11/26/2005

Canadian Liberals cynically play gun issue

While my research indicates that it is much more effective to increase the penalty for the crime you want stopped rather than imposing a penalty for how it is stopped, it is interesting to see how the Liberals have a difficult time even imposing a stiffer penalty on gun crime. They want to ban guns (which is basically obeyed by law abiding citizens), but Liberals don't want to impose a greater penalty on criminals who use guns in crime. Might it be because they want to keep the issues alive so that they can argue for more restrictions on law-abiding citizens?

Yesterday, in the dying hours of Parliament just before an election is forced on them Monday, they tabled a bill to, wait for it, get tough on gun crime.

Of course, it will die on the order paper as soon as Parliament is dissolved -- two days from now.

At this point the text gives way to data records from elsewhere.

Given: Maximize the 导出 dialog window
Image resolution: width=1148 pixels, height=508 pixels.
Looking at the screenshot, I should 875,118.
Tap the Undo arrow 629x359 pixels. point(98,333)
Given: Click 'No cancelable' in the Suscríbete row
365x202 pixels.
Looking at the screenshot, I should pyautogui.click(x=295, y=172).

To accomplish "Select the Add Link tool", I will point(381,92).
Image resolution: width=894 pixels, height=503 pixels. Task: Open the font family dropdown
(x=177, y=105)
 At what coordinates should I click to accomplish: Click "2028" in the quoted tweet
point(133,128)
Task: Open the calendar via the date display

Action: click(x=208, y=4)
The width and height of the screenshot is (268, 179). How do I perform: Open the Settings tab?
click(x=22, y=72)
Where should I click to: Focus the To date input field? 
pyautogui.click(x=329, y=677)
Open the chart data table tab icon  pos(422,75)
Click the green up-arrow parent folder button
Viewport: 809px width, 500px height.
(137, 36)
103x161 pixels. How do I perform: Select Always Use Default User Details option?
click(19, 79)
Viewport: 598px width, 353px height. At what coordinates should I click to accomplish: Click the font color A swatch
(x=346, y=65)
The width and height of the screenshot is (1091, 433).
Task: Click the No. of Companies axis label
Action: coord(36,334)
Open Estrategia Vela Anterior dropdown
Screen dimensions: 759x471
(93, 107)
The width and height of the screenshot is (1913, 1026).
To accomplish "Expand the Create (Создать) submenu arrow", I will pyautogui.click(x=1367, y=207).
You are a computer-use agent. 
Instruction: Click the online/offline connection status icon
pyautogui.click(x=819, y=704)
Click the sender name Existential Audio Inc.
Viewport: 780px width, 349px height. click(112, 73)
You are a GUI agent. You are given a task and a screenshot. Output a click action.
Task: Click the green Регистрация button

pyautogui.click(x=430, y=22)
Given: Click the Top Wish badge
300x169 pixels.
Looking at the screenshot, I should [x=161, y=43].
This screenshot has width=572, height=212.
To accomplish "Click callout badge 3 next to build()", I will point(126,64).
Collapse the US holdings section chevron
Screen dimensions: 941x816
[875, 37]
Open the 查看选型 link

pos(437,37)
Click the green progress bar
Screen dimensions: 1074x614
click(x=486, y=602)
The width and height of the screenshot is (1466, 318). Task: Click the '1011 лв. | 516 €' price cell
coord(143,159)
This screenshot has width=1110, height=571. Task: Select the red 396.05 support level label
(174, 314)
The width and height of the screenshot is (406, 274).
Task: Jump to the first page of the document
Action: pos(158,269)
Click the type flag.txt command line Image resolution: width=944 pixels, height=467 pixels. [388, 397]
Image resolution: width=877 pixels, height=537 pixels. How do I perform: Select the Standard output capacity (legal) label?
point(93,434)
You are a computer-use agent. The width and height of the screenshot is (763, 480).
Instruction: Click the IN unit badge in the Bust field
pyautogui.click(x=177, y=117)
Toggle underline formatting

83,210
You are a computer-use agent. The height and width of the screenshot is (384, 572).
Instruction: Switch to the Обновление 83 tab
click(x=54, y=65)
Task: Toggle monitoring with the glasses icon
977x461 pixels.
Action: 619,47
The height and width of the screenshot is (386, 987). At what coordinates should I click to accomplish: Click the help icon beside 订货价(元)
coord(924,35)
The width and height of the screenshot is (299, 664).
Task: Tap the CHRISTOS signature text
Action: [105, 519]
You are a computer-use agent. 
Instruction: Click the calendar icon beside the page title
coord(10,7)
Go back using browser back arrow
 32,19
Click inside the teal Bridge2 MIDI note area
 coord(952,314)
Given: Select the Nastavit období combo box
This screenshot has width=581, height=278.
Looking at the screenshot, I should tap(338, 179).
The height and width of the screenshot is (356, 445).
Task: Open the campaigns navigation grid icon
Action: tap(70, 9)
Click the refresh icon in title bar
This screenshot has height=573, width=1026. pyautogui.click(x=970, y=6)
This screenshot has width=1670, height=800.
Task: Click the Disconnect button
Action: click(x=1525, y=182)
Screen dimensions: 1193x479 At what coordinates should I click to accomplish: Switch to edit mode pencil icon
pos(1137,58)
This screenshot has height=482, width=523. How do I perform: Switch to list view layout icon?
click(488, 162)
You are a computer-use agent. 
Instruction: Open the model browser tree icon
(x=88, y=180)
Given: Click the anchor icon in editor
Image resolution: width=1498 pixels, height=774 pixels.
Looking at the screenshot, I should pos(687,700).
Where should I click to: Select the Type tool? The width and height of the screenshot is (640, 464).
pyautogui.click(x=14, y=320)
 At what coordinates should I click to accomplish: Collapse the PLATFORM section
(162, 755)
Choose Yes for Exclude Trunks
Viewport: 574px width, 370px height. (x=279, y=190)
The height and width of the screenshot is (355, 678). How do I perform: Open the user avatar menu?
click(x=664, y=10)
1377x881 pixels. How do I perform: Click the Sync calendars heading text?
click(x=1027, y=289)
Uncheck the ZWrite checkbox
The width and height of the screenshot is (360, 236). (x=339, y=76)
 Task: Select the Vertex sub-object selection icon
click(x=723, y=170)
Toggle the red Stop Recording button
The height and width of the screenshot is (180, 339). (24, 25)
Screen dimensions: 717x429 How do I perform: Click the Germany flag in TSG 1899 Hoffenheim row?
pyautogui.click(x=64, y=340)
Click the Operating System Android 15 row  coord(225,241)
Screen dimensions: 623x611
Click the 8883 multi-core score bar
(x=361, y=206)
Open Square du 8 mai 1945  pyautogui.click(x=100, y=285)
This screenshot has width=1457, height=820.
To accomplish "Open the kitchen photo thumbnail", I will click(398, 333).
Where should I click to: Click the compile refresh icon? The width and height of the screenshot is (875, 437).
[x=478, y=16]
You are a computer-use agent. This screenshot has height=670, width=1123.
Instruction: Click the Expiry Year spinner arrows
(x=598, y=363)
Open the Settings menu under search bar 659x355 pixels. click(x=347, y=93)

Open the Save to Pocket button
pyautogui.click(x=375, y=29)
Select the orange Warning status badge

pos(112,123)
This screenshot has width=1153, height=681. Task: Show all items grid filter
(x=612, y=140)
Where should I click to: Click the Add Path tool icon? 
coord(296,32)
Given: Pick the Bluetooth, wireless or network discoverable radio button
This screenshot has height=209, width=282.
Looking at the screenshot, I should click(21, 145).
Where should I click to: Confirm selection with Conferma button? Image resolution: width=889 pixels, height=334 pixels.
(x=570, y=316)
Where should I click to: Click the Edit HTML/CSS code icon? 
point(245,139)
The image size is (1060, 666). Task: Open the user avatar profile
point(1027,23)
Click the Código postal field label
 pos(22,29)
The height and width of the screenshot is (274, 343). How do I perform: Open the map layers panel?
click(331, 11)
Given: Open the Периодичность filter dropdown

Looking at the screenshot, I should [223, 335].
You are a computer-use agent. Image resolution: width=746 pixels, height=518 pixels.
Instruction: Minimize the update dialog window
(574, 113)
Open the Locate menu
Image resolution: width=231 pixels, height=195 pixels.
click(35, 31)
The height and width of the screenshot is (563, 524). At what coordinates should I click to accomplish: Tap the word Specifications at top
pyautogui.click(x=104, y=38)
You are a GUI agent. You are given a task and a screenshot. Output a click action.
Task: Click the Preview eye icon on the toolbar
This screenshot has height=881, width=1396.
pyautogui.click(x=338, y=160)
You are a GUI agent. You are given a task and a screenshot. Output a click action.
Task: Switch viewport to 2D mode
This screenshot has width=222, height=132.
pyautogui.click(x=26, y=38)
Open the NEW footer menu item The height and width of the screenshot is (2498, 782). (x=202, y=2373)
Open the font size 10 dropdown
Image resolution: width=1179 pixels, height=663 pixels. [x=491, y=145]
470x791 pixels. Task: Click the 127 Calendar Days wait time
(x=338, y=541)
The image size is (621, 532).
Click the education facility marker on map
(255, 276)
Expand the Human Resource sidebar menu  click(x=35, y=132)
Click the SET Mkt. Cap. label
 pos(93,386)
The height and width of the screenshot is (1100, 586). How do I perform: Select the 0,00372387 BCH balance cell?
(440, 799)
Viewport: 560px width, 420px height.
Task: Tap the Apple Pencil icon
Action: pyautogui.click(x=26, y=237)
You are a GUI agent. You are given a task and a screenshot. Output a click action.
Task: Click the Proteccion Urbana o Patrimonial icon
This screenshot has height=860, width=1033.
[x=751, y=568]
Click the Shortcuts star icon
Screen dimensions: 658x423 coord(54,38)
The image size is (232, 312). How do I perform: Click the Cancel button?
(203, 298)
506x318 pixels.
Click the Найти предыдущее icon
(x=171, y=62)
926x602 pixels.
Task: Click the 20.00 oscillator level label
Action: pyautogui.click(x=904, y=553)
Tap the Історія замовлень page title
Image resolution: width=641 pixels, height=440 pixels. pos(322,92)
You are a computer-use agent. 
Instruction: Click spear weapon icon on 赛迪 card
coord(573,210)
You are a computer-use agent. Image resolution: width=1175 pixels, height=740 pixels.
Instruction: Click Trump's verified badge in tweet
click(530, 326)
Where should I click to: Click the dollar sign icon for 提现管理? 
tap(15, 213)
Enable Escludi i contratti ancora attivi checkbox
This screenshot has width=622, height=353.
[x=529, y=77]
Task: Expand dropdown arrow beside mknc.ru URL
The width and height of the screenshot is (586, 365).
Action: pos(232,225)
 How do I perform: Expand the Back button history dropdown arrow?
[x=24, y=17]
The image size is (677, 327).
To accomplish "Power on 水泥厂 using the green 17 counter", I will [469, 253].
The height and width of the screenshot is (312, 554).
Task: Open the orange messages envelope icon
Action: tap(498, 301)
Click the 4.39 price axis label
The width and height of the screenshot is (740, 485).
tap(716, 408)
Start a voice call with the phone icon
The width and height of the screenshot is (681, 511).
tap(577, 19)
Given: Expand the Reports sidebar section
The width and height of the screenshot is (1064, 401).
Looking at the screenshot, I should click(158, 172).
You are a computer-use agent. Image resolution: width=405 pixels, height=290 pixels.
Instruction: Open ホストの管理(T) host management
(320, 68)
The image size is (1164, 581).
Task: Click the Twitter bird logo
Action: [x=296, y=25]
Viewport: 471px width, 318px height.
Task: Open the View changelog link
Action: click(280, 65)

Among other things, the bill proposes increased mandatory minimum sentences for some gun crimes, an idea Justice Minister Irwin Cotler, who introduced the legislation, opposed until just a few weeks ago. Even so, this Liberal bill falls far short of much tougher sentencing provisions proposed by the Conservatives.

Besides, everyone knows the Liberals aren't serious about this. They just want to have something to wave at voters when they're accused on the campaign trail of being soft on crime -- particularly violent urban gun crime of the type that has plagued Toronto since the summer.